I’m not sure why all the sources for these podcasts from Thursday begin with the letter ‘C’, but they do.

As before, the following is a list of podcasts that I consumed the other day.  In addition to the title, link, and descriptions copied or adapted from the source, I have provided a grade for the relevancy of the topic and the quality of the ideas in the podcast.  Of course, these grades are objectively based upon my own individual values and judgment.  In this variety, you might find something to tickle your fancy.

1) Free Range Parenting (2010-05-27 Cultivating the Virtues)

Relevancy A, Quality A – Situation of the Week (Jenn): Dealing with pointless bickering, Topic: Free Range Parenting (begins 4:26), and Q&A: Childhood Fears (begins 18:45).

This discussion references Lenore Skenazy’s book Free-Range Kids, How to Raise Safe, Self-Reliant Children (Without Going Nuts with Worry).

2) Cold War Reflections and Today’s Realities (2009-11-16 Council on Foreign Relations)

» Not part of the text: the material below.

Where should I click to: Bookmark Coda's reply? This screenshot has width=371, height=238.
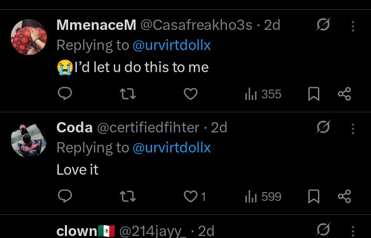314,196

Relevancy B, Quality B – Bernard Gwertzman, Consulting Editor, at cfr.org, leads a discussion about “Cold War Reflections and Today’s Realities” with Bob Kimmitt, who’s now with WilmerHale, but in those times was undersecretary of State for Political Affairs, and later became, probably, our first ambassador to the unified Germany; and Jim Goldgeier, who is the senior fellow for transatlantic relations at the council, and also is a professor at George Washington University.

Goldgeier is author of Power and Purpose: U.S. Policy Toward Russian After the Cold War.

3) After Words: Schmidle interviewed by Peters (2009-05-29 C-SPAN BookTV)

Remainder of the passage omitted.